Vita’s smaller action buttons are similar in feel with the PSP’s, hard transparent plastic and all, but this time instead of having zebra rubber underneath them they sit on top of pushbuttons on the PCB. This changes feeling drastically, but on the long run it’s up to opinion which one feels better. The pushbutton ones don’t have any mushiness to them, but their tactile feedback is very sharp with not in-between zone. Personally, I’m am more worried about how long the buttons will last. On PSP I can always change the rubber underneath if it goes bad, but for PCB mounted pushbuttons I need to de-solder old ones off. The D-Pad is the same, pushbuttons underneath. However, the design has changed from previous SONY D-Pads, now being one whole unit instead of four separated directions. It is also smaller, but it feels nice. This is due to the fact that the plastic is different from previously. Yes, it is still transparent and glossy, but there is more friction to it. Without a doubt one of the best D-Pads out there, better than what the 3DS has to offer.

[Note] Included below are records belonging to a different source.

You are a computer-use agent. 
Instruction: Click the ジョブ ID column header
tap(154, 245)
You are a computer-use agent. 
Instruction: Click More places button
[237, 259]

Both systems’ L and R buttons follow the overall shape of their consoles and are almost identical in feel. The main difference in them, outside the shape, is that the Vita allows the shoulder buttons to be pushed down from whatever point you wish. With the PSP you need to press from the corners because of pivot point inside. This is a clear design evolution to accommodate more hand sizes and ways of holding the console.

Both consoles’ function buttons (Start, Select etc) feel the exact same with pushbuttons on the PCB underneath. This clicky nature works for them, especially on PSP, where they are differentiated from the main buttons. Vita’s volume buttons placement is extremely strange, as instead of placing them somewhere easily accessible, they reside on top of the console between the game card slot and the R-Button. The Power button is opposite to them, which does feel more natural. The reason to this placement is because the face of the console was already full. Underneath the D-Pad you have the left stick and Menu button and underneath the action buttons you have the right stick, Start and Select. Both consoles’ faces’ are governed by their large screens. With PSP these buttons were placed under the screen in a more or less logical manner with other buttons, but it does make a busy looking face and in the end doesn’t look very good. With Vita the screen’s surroundings were cleaned, leaving only SONY and PSVITA logo above and under it. It does look better, but because of this some functionality is lost.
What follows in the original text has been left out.